Um relatório divulgado hoje por uma organização não-governamental sul-coreana concluiu que a Coreia do Norte intensificou consideravelmente as execuções desde a pandemia, em particular por consumo de produtos culturais estrangeiros e infrações políticas.
Pyongyang fechou as fronteiras em janeiro de 2020 para travar a propagação do coronavírus e, nos anos seguintes, empenhou-se em reforçar a segurança, como atestam regularmente estudos de investigação e artigos da imprensa.
Organizações não-governamentais (ONG) afirmam que o confinamento agravou as violações dos direitos humanos na Coreia do Norte, considerado um dos Estados mais repressivos do mundo.
O relatório da ONG sul-coreana Transitional Justice Working Group (TJWG) revela que as condenações à morte e as execuções mais do que duplicaram nos quase cinco anos que se seguiram ao encerramento das fronteiras, em comparação com o mesmo período anterior a este.
O TJWG recolheu dados junto de centenas de norte-coreanos que fugiram do país e de vários meios de comunicação social que mantêm redes de fontes no interior deste Estado isolado, desprovido de imprensa independente.
A ONG analisou 144 casos conhecidos de execuções e condenações à morte, envolvendo no total centenas de pessoas.
Desde a pandemia, as autoridades intensificaram o recurso à pena capital para infrações como o consumo de filmes, séries e música sul-coreanos, indicou a organização.
As condenações à pena de morte relacionadas com a cultura estrangeira, a religião e "a superstição" aumentaram 250% após o encerramento das fronteiras, de acordo com o documento.

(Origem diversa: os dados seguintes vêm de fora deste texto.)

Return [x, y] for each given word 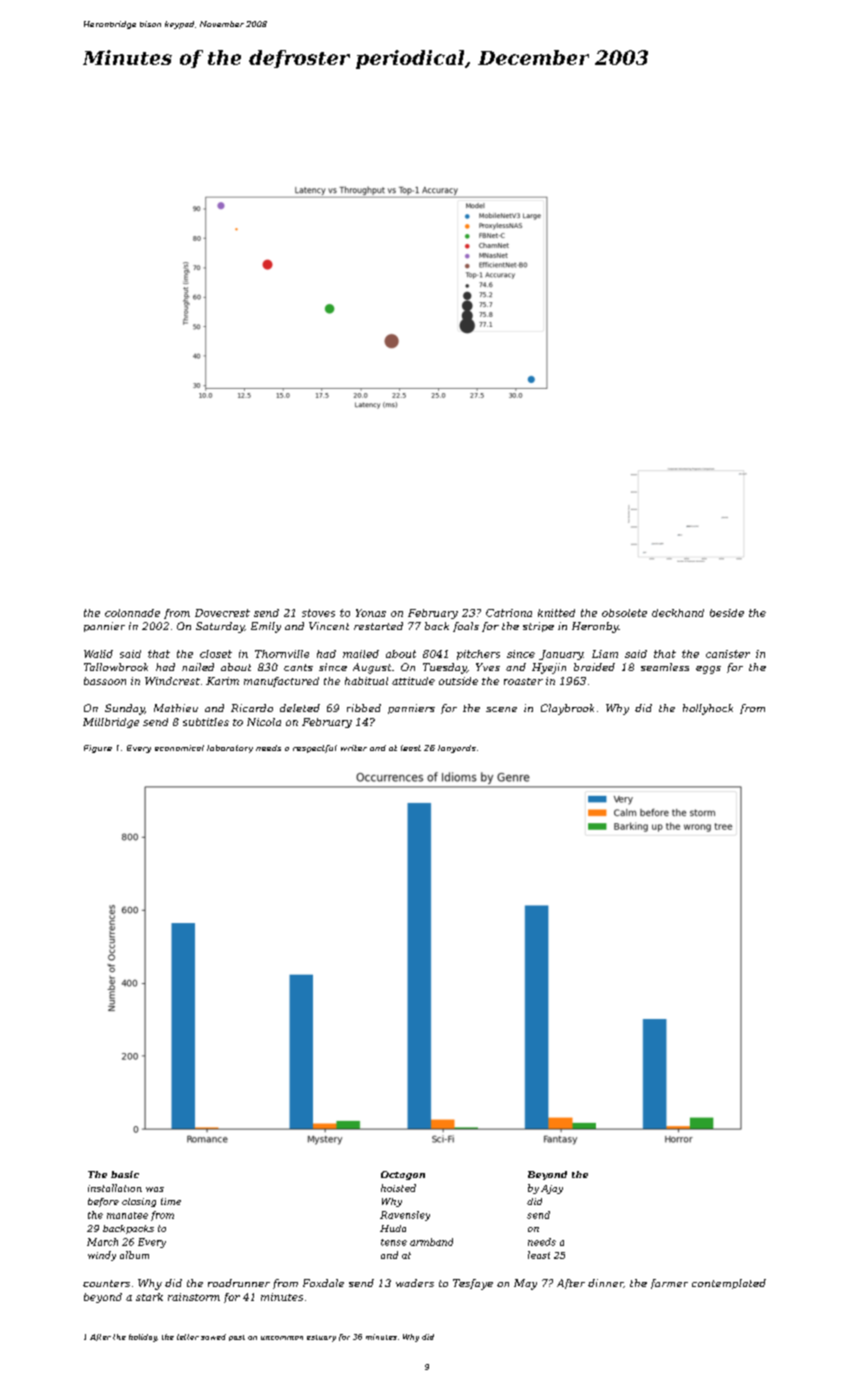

Além disso, o forte aumento das execuções por crimes políticos, tais como críticas ao líder Kim Jong-un, pode sugerir que o Governo "está a reagir a um descontentamento interno crescente ou a intensificar a violência de Estado para reprimir a contestação política", estima a ONG.
Quase três quartos das execuções foram realizadas em público, tendo a maioria das pessoas sido mortas a tiro, indica ainda o relatório.
O Governo norte-coreano é também acusado de tortura, trabalhos forçados e restrições consideráveis à liberdade de expressão e de circulação.
Além disso, á acusado de explorar quatro campos de prisioneiros políticos onde até 65 mil pessoas seriam sujeitas a trabalhos forçados, de acordo com um relatório de 2025 do Instituto Coreano para a Unificação Nacional.
Também no ano passado, o Alto Comissário das Nações Unidas para os Direitos Humanos declarou que a situação geral dos direitos humanos na Coreia do Norte não melhorou e, em muitos casos, deteriorou-se ao longo da última década.
Pyongyang sempre rejeitou as alegações, acusando a ONU de querer prejudicar o país.